It’s been great to be able to meet so many of the actors, meet so many of the directors, be a part of and be aware of how a company like this operates, a lot of which I never knew before I got involved.

Q: In your 45 years at Trinity, is there a production from the Trinity Department of Theatre Arts that is most memorable? 

A:  The Trinity theater opened with a production of “1776.” That was the big musical that year, and I was just kind of blown away.

The other one that always sticks in my mind is a Stephen Sondheim and Cole Porter show in what was then the Little Theater, up on the top of Trinity Hall on the third floor. The theater itself was a classroom that was converted.

In those days, they did small productions. Seeing some of the students I had in class perform, I still remember those shows. They are the early ones. There have just been so many good shows.

All the shows have stuck out. With Ms. Reedy’s shows, I’ve been really impressed with the theatrical component of it — just the stage craft that she’s managed to pull off. I thought particularly “The Three Musketeers” struck me as a really neat example of theater craft.
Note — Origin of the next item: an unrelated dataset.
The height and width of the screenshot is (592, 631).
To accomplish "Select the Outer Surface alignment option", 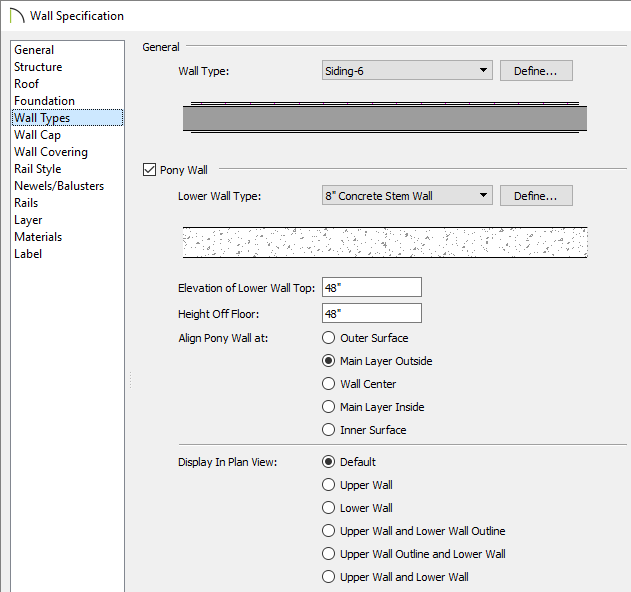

Q: What do you love most about Trinity? 

A: I have to say, it’s the people I work with. It’s the environment. I’m certainly a person who’s known to say, “Hey, let’s take a look at what we’re not doing well.” But I have to say that I’ve really loved the dedication that we have to our students. The dedication. The staff. And honestly, the thing I love is just, and I’ve missed it really this year, that one on one with people. Young people. That I miss a great deal. That in-person, in-classroom environment, but that’s probably the two things I love the most. I’ll probably miss the most the good friends I’ve worked with, students who are young and energetic — and kind of keep me that way.